[THE INPUT]
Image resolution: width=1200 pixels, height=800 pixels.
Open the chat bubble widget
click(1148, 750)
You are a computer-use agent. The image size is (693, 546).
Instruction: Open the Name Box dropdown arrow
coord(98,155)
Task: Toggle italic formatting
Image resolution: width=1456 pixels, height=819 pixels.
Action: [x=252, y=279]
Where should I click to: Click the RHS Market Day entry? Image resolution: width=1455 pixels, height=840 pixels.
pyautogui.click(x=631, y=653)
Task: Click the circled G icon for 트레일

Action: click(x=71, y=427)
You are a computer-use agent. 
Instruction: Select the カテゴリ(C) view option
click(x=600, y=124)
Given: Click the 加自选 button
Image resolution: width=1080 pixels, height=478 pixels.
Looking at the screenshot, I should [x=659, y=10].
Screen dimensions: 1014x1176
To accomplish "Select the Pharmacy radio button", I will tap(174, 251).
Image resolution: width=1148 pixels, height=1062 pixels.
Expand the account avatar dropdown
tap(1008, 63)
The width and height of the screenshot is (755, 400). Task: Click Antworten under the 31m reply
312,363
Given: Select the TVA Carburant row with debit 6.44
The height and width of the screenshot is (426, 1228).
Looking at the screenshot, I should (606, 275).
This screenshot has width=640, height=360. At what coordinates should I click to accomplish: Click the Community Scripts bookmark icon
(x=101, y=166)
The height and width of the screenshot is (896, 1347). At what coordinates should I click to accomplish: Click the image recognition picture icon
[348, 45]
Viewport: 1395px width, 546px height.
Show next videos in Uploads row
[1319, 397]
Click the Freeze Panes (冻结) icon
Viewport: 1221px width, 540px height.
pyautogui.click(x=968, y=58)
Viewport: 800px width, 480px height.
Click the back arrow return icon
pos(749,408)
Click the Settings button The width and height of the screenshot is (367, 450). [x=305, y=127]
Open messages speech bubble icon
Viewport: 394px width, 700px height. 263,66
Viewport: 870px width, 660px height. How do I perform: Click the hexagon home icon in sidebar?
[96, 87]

[GOAL OF THE EXERCISE]
Please copy out the entries above word for word, starting at the line containing "Given: Select the" and continuing through the very last line of the entries, with both the starting line and the final line included.

[OUTPUT FOR THIS TASK]
Given: Select the TVA Carburant row with debit 6.44
The height and width of the screenshot is (426, 1228).
Looking at the screenshot, I should (606, 275).
This screenshot has width=640, height=360. At what coordinates should I click to accomplish: Click the Community Scripts bookmark icon
(x=101, y=166)
The height and width of the screenshot is (896, 1347). At what coordinates should I click to accomplish: Click the image recognition picture icon
[348, 45]
Viewport: 1395px width, 546px height.
Show next videos in Uploads row
[1319, 397]
Click the Freeze Panes (冻结) icon
Viewport: 1221px width, 540px height.
pyautogui.click(x=968, y=58)
Viewport: 800px width, 480px height.
Click the back arrow return icon
pos(749,408)
Click the Settings button The width and height of the screenshot is (367, 450). [x=305, y=127]
Open messages speech bubble icon
Viewport: 394px width, 700px height. 263,66
Viewport: 870px width, 660px height. How do I perform: Click the hexagon home icon in sidebar?
[96, 87]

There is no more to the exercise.